_Recorded data_
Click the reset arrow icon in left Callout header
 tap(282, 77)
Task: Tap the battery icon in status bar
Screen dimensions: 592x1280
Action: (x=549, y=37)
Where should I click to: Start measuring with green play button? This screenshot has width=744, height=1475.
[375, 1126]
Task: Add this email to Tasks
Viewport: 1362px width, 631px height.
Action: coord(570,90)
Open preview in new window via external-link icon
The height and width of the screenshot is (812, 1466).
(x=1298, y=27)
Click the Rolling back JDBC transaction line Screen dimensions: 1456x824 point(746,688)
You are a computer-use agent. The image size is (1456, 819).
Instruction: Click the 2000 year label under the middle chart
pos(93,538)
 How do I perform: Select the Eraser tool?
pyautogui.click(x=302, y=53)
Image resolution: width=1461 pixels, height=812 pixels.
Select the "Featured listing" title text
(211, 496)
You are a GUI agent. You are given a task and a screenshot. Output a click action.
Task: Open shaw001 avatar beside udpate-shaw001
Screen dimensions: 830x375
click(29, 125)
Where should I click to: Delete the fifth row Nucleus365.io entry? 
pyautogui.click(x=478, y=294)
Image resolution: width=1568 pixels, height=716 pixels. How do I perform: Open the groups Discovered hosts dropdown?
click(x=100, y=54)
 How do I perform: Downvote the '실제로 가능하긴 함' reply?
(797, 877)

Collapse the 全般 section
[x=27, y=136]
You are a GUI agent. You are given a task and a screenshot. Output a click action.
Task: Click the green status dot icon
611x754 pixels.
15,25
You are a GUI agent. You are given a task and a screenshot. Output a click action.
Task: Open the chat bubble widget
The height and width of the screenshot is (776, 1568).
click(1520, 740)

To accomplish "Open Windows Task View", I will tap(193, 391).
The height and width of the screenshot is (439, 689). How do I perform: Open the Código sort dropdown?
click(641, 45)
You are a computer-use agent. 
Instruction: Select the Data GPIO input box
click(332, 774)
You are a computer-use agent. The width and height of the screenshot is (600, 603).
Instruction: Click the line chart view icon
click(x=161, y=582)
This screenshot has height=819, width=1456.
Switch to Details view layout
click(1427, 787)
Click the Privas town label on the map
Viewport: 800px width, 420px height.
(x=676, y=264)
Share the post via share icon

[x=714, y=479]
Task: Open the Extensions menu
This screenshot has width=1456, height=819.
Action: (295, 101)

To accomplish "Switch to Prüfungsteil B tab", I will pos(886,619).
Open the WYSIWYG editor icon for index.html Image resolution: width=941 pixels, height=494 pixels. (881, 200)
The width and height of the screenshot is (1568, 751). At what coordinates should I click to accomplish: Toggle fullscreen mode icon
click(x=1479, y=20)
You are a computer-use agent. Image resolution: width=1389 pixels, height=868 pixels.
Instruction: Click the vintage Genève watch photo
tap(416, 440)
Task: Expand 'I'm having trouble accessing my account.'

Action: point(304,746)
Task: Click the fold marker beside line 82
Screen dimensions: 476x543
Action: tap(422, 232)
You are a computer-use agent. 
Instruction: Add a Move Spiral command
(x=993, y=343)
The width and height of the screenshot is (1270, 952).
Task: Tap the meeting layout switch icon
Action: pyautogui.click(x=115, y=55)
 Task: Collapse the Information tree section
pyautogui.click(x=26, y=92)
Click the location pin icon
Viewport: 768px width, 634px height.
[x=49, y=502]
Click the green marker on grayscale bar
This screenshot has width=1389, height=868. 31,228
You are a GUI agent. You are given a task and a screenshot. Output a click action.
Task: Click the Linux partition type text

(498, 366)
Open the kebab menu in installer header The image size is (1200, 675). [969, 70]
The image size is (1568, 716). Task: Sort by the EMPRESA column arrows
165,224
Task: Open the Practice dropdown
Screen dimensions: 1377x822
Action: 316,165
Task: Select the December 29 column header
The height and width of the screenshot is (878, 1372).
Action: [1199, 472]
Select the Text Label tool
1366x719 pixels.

_What you have to do_
Lay out the records that begin at the line containing "Open the WYSIWYG" and end after the line containing "Action: tap(422, 232)" as a two-column CSV with the header instruction,response. Give one row per record, putting its text and its answer each in a single quoted field with line breaks turned into spaces.

_Output of the exercise_
instruction,response
"Open the WYSIWYG editor icon for index.html Image resolution: width=941 pixels, height=494 pixels.","(881, 200)"
"The width and height of the screenshot is (1568, 751). At what coordinates should I click to accomplish: Toggle fullscreen mode icon","click(x=1479, y=20)"
"You are a computer-use agent. Image resolution: width=1389 pixels, height=868 pixels. Instruction: Click the vintage Genève watch photo","tap(416, 440)"
"Task: Expand 'I'm having trouble accessing my account.'","Action: point(304,746)"
"Task: Click the fold marker beside line 82 Screen dimensions: 476x543","Action: tap(422, 232)"